На семи холмах раскинулся городок Федор-Кузьмичск, родная сторонка, и шел Бенедикт, поскрипывая свежим снежком, радуясь февральскому солнышку, любуясь знакомыми улочками. Там и сям - черные избы вереницами, - за высокими тынами, за тесовыми воротами; на кольях каменные горшки сохнут, или жбаны деревянные; у кого терем повыше, у того и жбаны поздоровей, а иной целую бочку на кол напялит, в глаза тычет: богато живу, голубчики! Такой на работу не пешедралом трюхает, а норовит в санях проехаться, кнутом помахивает; а в сани перерожденец запряжен, бежит, валенками топочет, сам бледный, взмыленный, язык наружу. Домчит до рабочей избы и встанет как вкопанный, на все четыре ноги, только мохнатые бока ходуном ходят: хы-хы, хы-хы.

А глазами так и ворочает, так и ворочает. И зубы скалит. И озирается…

Ай, ну их к лешему, перерожденцев этих, лучше от них подальше. Страшные они, и не поймешь, то ли они люди, то ли нет: лицо вроде как у человека, туловище шерстью покрыто, и на четвереньках бегают. И на каждой ноге по валенку. Они, говорят, еще до Взрыва жили, перерожденцы-то. А все может быть.

Морозец нынче, изо рта парок пыхает, и борода вся заиндевевши. А все равно благодать! Избы стоят крепкие, черные, вдоль заборов - высокие сугробы, и к каждым-то воротам тропочка протоптана. Холмы плавно сбегают вниз и плавно подымаются, белые, волнистые; по заснеженным скатам скользят сани, за санями - синие тени, и снег хрустит всеми цветами, а за холмами солнышко встает и тоже играет радужным светом в синем небе. Прищуришься - от солнышка лучи идут кругалями, поддашь валенком пушистый снег - он и заискрится, словно спелые огнецы затрепетали.

Бенедикт подумал об огнецах, вспомнил матушку и вздохнул: вот из-за тех огнецов и преставилась, сердешная. Ложными оказались.
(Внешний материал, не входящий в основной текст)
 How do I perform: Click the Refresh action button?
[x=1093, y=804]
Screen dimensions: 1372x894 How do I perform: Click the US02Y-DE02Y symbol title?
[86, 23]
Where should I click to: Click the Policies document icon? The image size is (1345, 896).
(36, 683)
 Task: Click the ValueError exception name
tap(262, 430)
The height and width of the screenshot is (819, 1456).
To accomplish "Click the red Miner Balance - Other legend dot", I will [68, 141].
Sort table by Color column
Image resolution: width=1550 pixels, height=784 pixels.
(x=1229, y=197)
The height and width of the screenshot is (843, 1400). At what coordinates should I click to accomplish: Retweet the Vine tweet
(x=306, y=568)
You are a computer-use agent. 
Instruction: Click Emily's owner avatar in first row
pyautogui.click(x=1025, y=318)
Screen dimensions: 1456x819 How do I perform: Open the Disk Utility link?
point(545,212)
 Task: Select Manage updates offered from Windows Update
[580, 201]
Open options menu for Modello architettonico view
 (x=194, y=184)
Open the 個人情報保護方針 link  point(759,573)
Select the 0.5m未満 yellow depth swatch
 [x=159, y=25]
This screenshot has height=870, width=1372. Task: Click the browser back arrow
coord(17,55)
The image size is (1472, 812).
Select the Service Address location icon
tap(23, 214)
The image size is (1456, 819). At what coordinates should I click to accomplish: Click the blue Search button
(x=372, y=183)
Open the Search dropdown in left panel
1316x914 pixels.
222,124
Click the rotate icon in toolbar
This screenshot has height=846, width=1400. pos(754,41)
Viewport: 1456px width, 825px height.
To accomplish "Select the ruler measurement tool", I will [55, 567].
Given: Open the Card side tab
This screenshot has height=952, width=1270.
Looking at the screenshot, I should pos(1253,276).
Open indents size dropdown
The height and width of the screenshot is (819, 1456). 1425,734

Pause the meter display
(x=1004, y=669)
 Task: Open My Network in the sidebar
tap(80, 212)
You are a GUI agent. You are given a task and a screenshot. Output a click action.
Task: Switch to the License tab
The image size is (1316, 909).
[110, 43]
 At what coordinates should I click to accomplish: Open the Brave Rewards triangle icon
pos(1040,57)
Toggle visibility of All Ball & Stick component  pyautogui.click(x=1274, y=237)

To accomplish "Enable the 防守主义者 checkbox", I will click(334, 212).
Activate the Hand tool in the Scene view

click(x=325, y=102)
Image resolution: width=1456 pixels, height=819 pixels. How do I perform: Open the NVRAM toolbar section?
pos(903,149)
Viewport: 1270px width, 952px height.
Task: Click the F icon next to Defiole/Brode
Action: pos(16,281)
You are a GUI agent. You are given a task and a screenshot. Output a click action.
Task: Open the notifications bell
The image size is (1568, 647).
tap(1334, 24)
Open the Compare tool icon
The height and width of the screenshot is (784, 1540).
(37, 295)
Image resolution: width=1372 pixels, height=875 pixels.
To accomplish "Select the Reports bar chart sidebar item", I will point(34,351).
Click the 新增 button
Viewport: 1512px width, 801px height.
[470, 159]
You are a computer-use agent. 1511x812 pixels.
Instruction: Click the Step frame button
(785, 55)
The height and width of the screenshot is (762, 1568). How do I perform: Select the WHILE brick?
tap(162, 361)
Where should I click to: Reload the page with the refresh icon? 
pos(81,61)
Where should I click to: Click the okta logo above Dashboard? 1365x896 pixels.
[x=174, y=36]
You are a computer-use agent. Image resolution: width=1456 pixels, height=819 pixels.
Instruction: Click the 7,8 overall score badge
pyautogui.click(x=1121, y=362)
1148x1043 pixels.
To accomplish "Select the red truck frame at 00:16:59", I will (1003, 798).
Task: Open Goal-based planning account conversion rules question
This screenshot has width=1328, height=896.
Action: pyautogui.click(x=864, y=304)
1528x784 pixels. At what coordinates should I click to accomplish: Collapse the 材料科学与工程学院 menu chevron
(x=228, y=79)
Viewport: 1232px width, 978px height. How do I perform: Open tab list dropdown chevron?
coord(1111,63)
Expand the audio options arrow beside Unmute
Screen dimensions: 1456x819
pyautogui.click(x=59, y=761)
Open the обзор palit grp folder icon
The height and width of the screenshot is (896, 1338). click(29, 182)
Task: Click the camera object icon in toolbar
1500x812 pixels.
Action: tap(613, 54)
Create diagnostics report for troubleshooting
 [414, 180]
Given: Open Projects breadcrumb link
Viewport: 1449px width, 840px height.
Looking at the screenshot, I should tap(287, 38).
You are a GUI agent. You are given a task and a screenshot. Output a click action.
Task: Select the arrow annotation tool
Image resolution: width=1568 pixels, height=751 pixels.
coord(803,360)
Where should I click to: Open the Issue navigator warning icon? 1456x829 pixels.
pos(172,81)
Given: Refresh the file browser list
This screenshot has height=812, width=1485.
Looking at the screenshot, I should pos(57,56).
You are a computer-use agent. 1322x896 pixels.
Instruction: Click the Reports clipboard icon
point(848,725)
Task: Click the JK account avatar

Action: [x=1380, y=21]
На семи холмах лежит городок Федор-Кузьмичск, а вокруг городка - поля необозримые, земли неведомые. На севере - дремучие леса, бурелом, ветви переплелись и пройти не пускают, колючие кусты за порты цепляют, сучья шапку с головы рвут. В тех лесах, старые люди сказывают, живет кысь. Сидит она на темных ветвях и кричит так дико и жалобно: кы-ысь! кы-ысь! - а видеть ее никто не может. Пойдет человек так вот в лес, а она ему на шею-то сзади: хоп! и хребтину зубами: хрусь! - а когтем главную-то жилочку нащупает и перервет, и весь разум из человека и выйдет.